Linux kernel mirror (for testing) git.kernel.org/pub/scm/linux/kernel/git/torvalds/linux.git
kernel os linux
1
fork

Configure Feed

Select the types of activity you want to include in your feed.

cgroup/cpuset: Call housekeeping_update() without holding cpus_read_lock

The current cpuset partition code is able to dynamically update
the sched domains of a running system and the corresponding
HK_TYPE_DOMAIN housekeeping cpumask to perform what is essentially the
"isolcpus=domain,..." boot command line feature at run time.

The housekeeping cpumask update requires flushing a number of different
workqueues which may not be safe with cpus_read_lock() held as the
workqueue flushing code may acquire cpus_read_lock() or acquiring locks
which have locking dependency with cpus_read_lock() down the chain. Below
is an example of such circular locking problem.

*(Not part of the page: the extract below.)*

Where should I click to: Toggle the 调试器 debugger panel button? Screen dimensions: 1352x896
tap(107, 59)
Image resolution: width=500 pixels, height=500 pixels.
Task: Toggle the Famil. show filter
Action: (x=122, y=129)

======================================================
WARNING: possible circular locking dependency detected
6.18.0-test+ #2 Tainted: G S
------------------------------------------------------
test_cpuset_prs/10971 is trying to acquire lock:
ffff888112ba4958 ((wq_completion)sync_wq){+.+.}-{0:0}, at: touch_wq_lockdep_map+0x7a/0x180

but task is already holding lock:
ffffffffae47f450 (cpuset_mutex){+.+.}-{4:4}, at: cpuset_partition_write+0x85/0x130

which lock already depends on the new lock.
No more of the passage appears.